Your instructions> Copy the records below exactly, from the line containing "Task: Expand the Услуги dropdown menu" through the last line, and leave out every picture.

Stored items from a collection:
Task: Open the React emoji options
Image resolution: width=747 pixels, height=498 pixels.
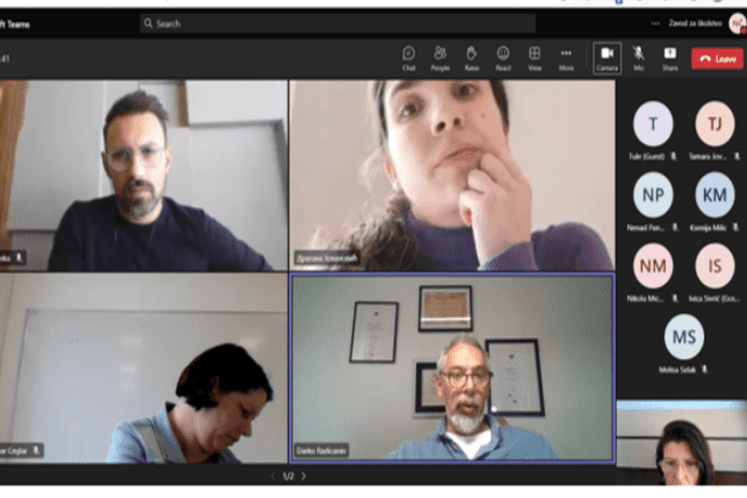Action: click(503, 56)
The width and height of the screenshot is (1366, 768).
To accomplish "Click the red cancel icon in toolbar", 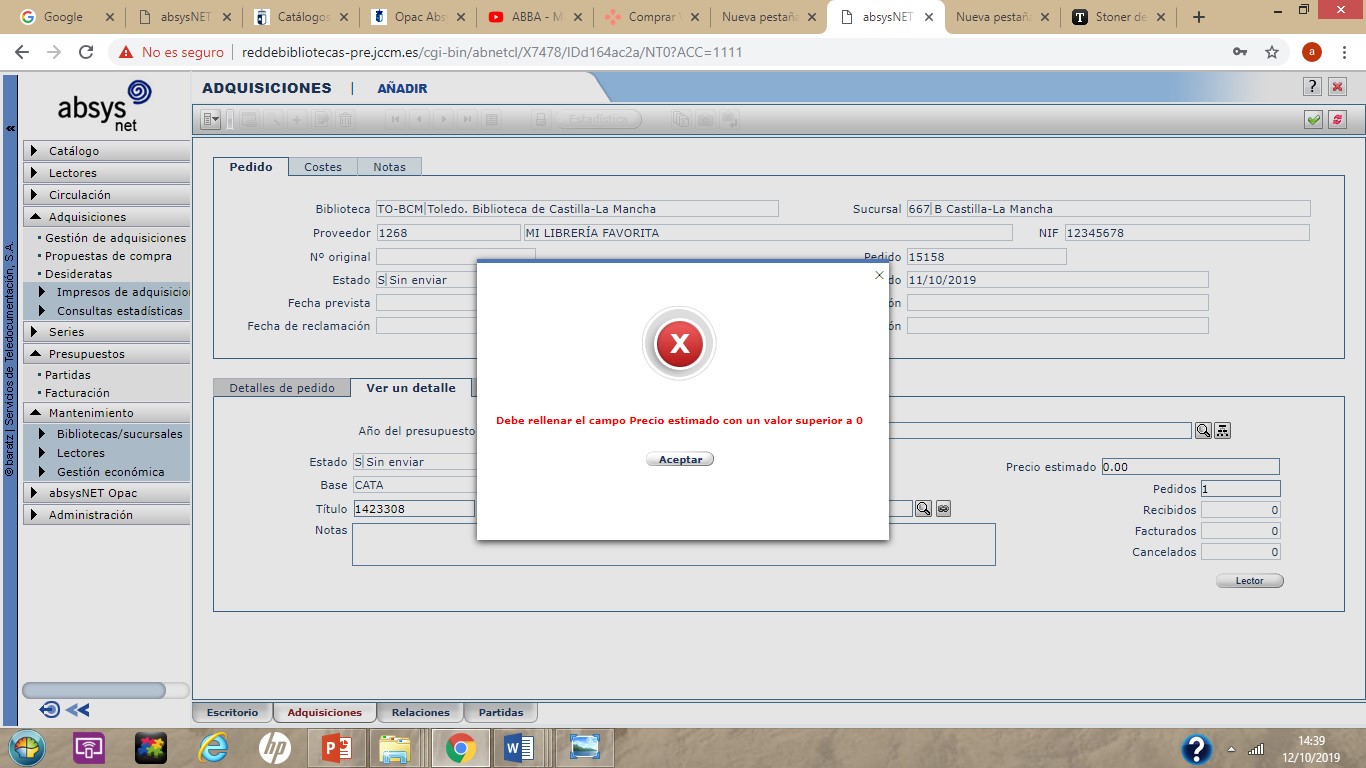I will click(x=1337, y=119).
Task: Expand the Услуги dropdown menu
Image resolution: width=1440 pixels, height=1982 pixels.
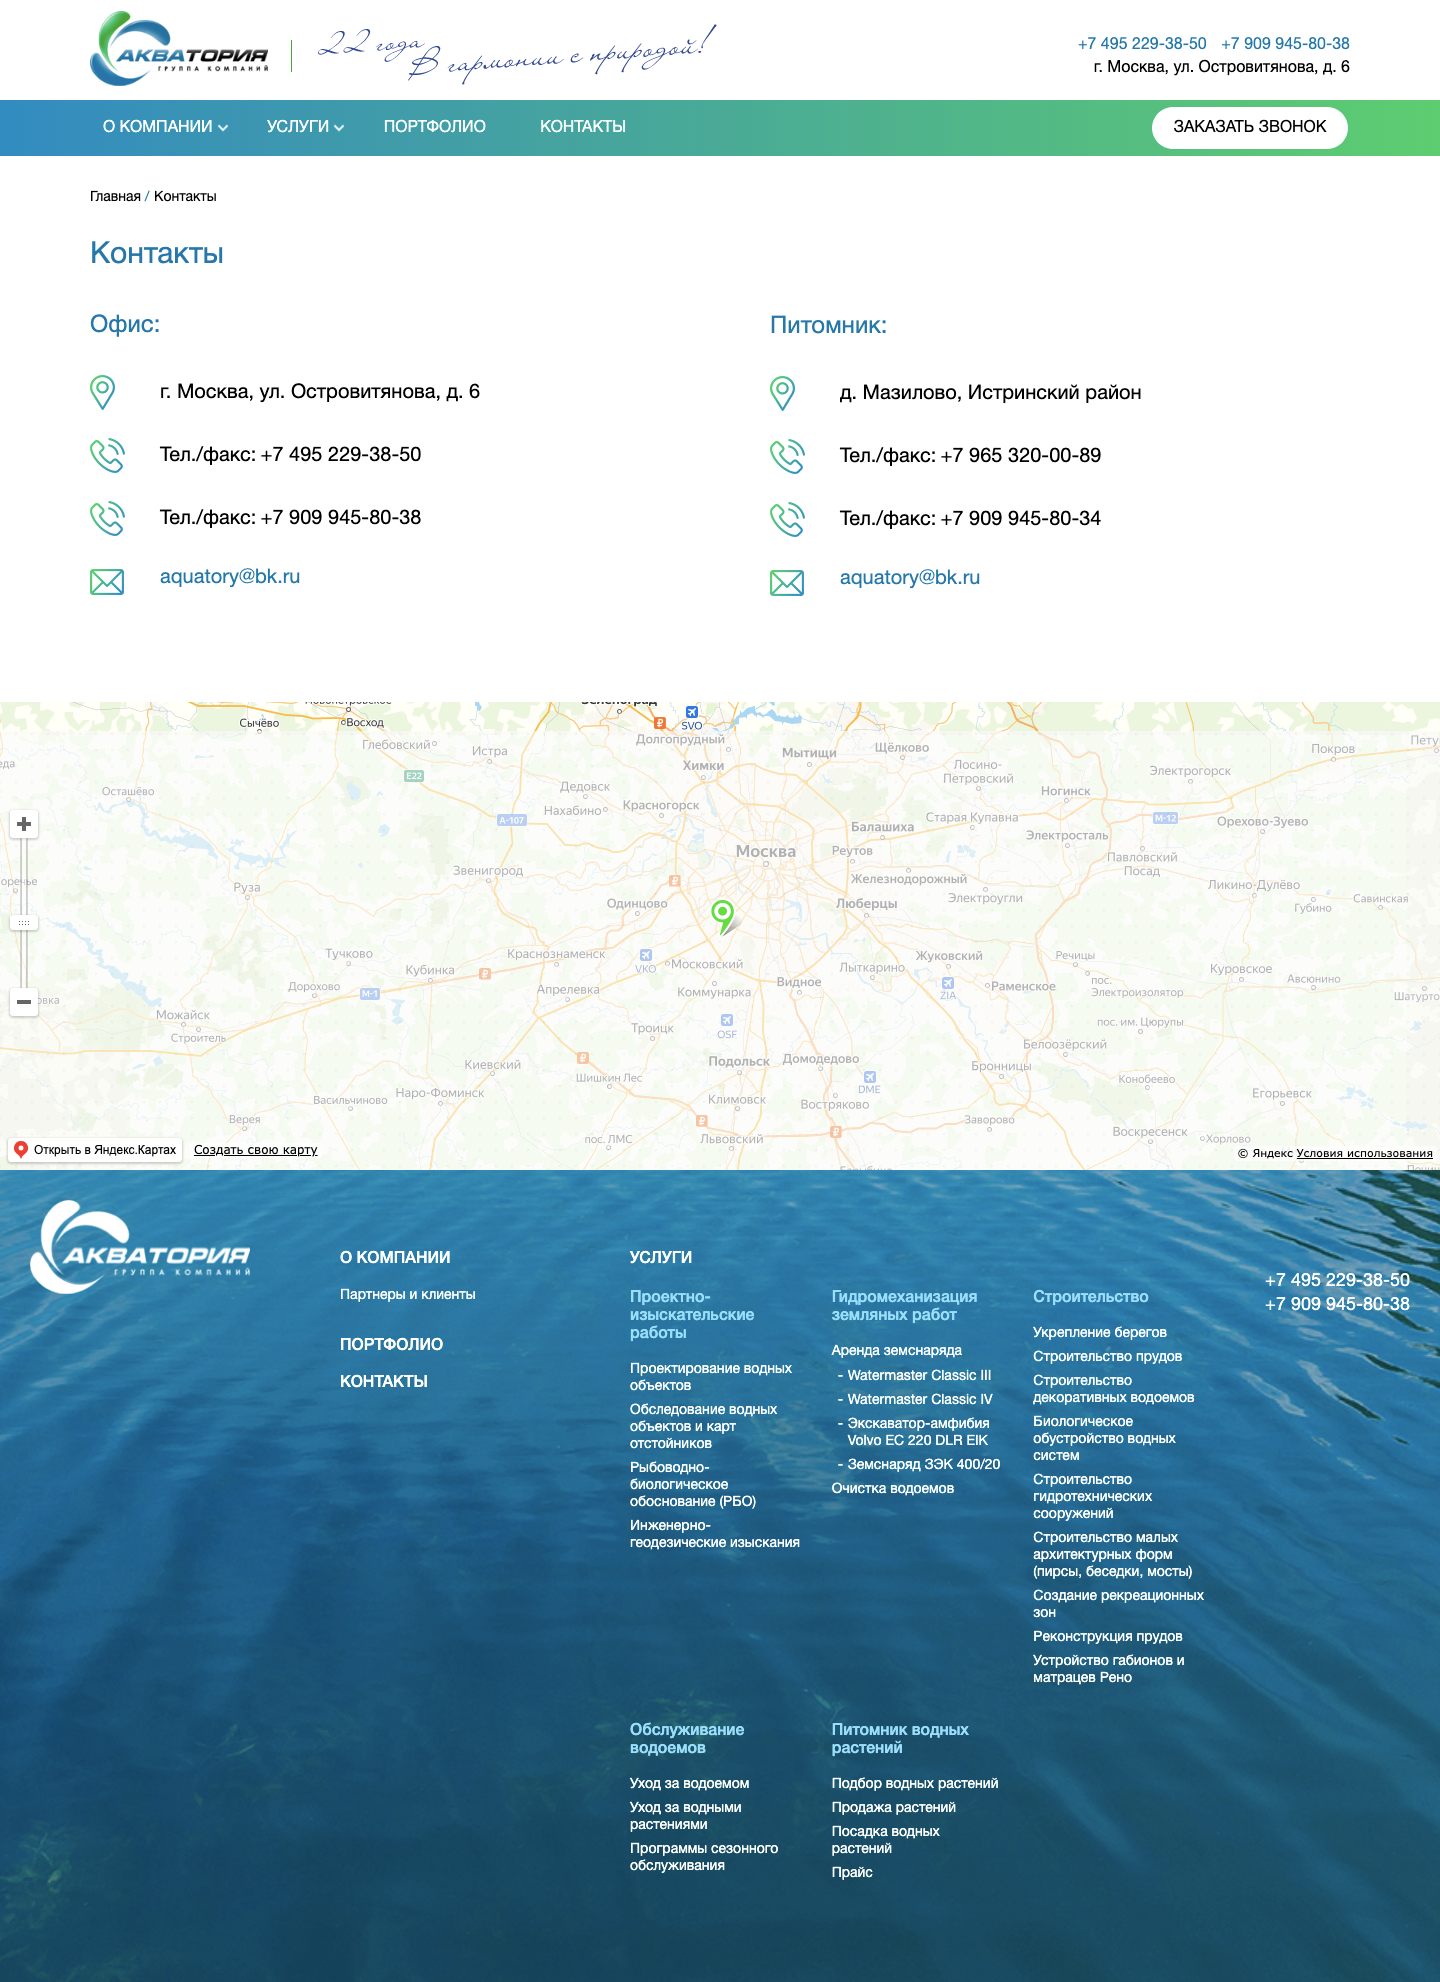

Response to this task>
Task: Expand the Услуги dropdown menu
Image resolution: width=1440 pixels, height=1982 pixels.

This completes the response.